Глядя на большую картину, мы радуемся, что видим сразу все, и хотим проникнуть внутрь изображения. Когда же мы находимся на середине большого романа, мы чувствуем головокружительное удовольствие оттого, что пребываем в мире, который невозможно увидеть целиком. Чтобы разглядеть все, что здесь есть, необходимо с помощью воображения неустанно превращать неделимые мгновения романа в картинки. Вот почему чтение романа – занятие, требующее куда большего личного вовлечения, чем созерцание живописных полотен. Иногда мне кажется, что именно по этой причине (хотя, конечно, она была не единственной) я, дожив до двадцати двух лет, решил бросить живопись и начать писать романы.

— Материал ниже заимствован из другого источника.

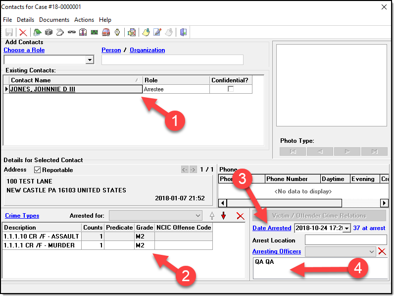Click the yellow sticky note icon
396x298 pixels.
[x=146, y=33]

Читатели романов гораздо глубже воспринимают прочитанное, чем любители живописи – увиденное, вот в чем дело! Или, может быть, я почувствовал, что в Стамбуле не найдется никого, кому захотелось бы проникнуть внутрь моих картин. Перед картинами мы стоим, а роман вызывает у нас желание войти в него – и даже если не получается, мы все равно прикладываем к этому усилия, как Анна Каренина в поезде.